* _YOUR GOAL_:
Reproduce every record below exactly as written, leaving out any pictures.

★ ★ ★ ★

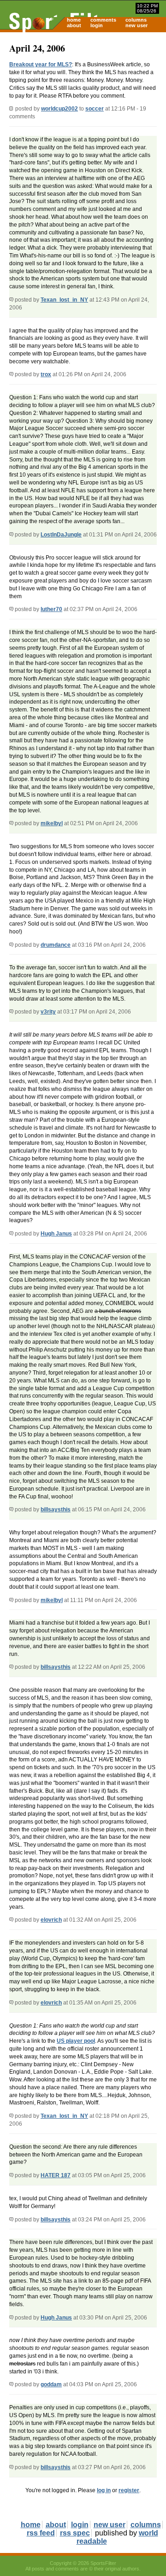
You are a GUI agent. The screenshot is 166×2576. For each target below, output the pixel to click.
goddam (51, 2384)
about (74, 25)
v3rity (48, 1011)
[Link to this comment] (11, 300)
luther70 (51, 609)
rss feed (41, 2533)
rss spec (75, 2533)
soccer (94, 108)
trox (46, 374)
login (96, 25)
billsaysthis (56, 1509)
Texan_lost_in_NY (64, 300)
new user (136, 25)
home (74, 20)
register (129, 2490)
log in (104, 2490)
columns (136, 20)
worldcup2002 (59, 108)
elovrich (51, 1920)
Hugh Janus (56, 1233)
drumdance (56, 945)
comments (103, 20)
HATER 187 (56, 2175)
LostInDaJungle (61, 534)
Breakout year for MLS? (40, 64)
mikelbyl (52, 823)
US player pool (76, 2041)
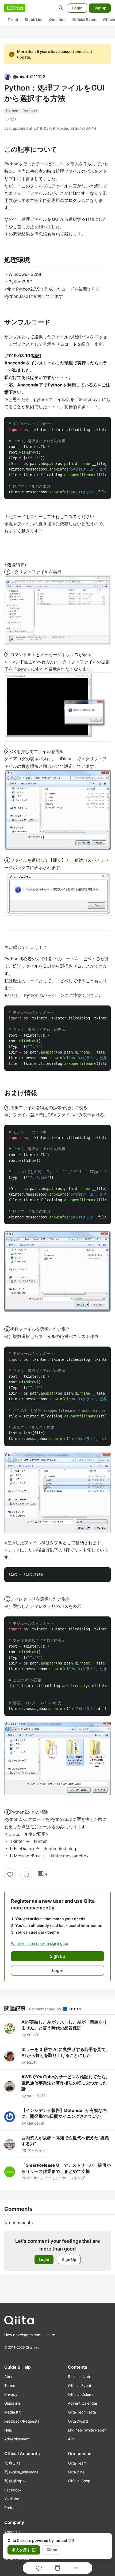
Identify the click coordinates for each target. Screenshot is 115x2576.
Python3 (29, 110)
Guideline (12, 2403)
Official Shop (79, 2481)
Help (8, 2430)
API (71, 2439)
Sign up (57, 1956)
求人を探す (24, 2550)
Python (12, 110)
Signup (99, 8)
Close (52, 2550)
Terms (9, 2385)
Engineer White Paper (87, 2430)
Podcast (11, 2507)
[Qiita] (14, 8)
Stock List (34, 19)
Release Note (79, 2376)
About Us (12, 2532)
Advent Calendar (82, 2403)
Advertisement (17, 2439)
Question (57, 19)
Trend (12, 19)
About (9, 2376)
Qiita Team (77, 2463)
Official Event (84, 19)
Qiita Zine (76, 2472)
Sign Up (69, 2259)
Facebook (13, 2490)
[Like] (10, 1874)
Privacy (10, 2394)
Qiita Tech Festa (82, 2412)
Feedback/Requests (21, 2421)
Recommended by (45, 2009)
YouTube (11, 2499)
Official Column (81, 2394)
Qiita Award (78, 2421)
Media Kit (12, 2412)
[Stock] (26, 1874)
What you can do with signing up (39, 1943)
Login (77, 8)
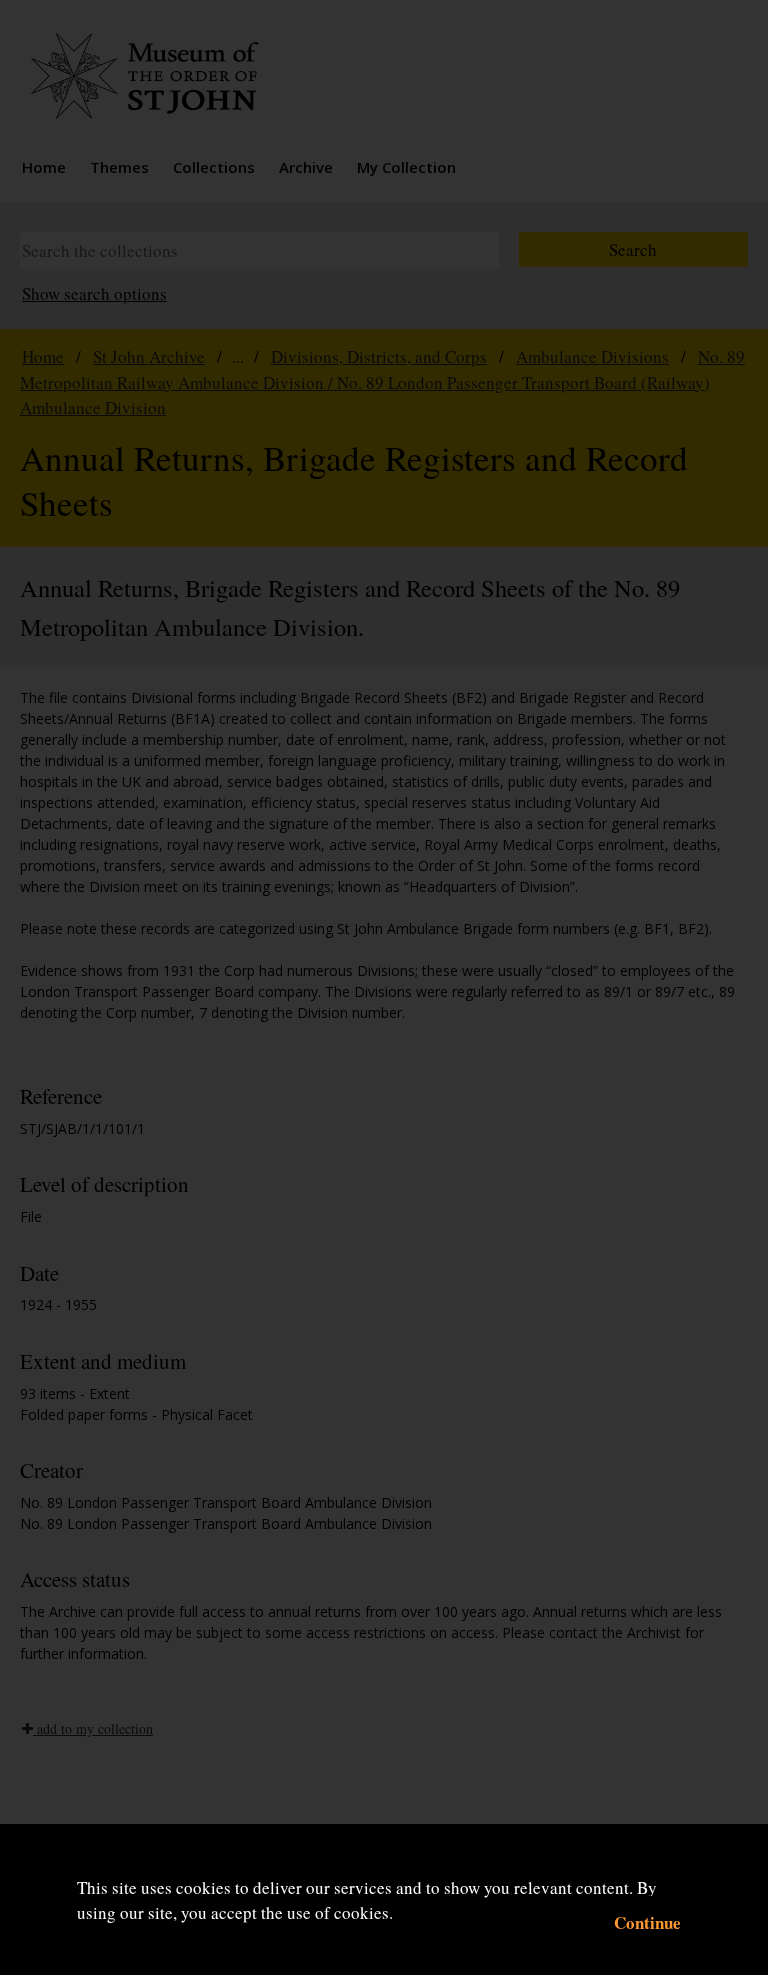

★ ★ ★ ★

* _OUTPUT_:
You are a GUI agent. The screenshot is 166×2576. For each target below, output the pixel to click.
goddam (51, 2384)
about (74, 25)
v3rity (48, 1011)
[Link to this comment] (11, 300)
luther70 (51, 609)
rss feed (41, 2533)
rss spec (75, 2533)
soccer (94, 108)
trox (46, 374)
login (96, 25)
billsaysthis (56, 1509)
Texan_lost_in_NY (64, 300)
new user (136, 25)
home (74, 20)
register (129, 2490)
log in (104, 2490)
columns (136, 20)
worldcup2002 (59, 108)
elovrich (51, 1920)
Hugh Janus (56, 1233)
drumdance (56, 945)
comments (103, 20)
HATER 187 (56, 2175)
LostInDaJungle (61, 534)
Breakout year for MLS? (40, 64)
mikelbyl (52, 823)
US player pool (76, 2041)
Identify the click coordinates for each target. Screenshot is 115x2576.
Python3 (29, 110)
Guideline (12, 2403)
Official Shop (79, 2481)
Help (8, 2430)
API (71, 2439)
Sign up (57, 1956)
求人を探す (24, 2550)
Python (12, 110)
Signup (99, 8)
Close (52, 2550)
Terms (9, 2385)
Engineer White Paper (87, 2430)
Podcast (11, 2507)
[Qiita] (14, 8)
Stock List (34, 19)
Release Note (79, 2376)
About Us (12, 2532)
Advent Calendar (82, 2403)
Advertisement (17, 2439)
Question (57, 19)
Trend (12, 19)
About (9, 2376)
Qiita Team (77, 2463)
Official Event (84, 19)
Qiita Zine (76, 2472)
Sign Up (69, 2259)
Facebook (13, 2490)
[Like] (10, 1874)
Privacy (10, 2394)
Qiita Tech Festa (82, 2412)
Feedback/Requests (21, 2421)
Recommended by (45, 2009)
YouTube (11, 2499)
Official Column (81, 2394)
Qiita Award (78, 2421)
Media Kit (12, 2412)
[Stock] (26, 1874)
What you can do with signing up (39, 1943)
Login (77, 8)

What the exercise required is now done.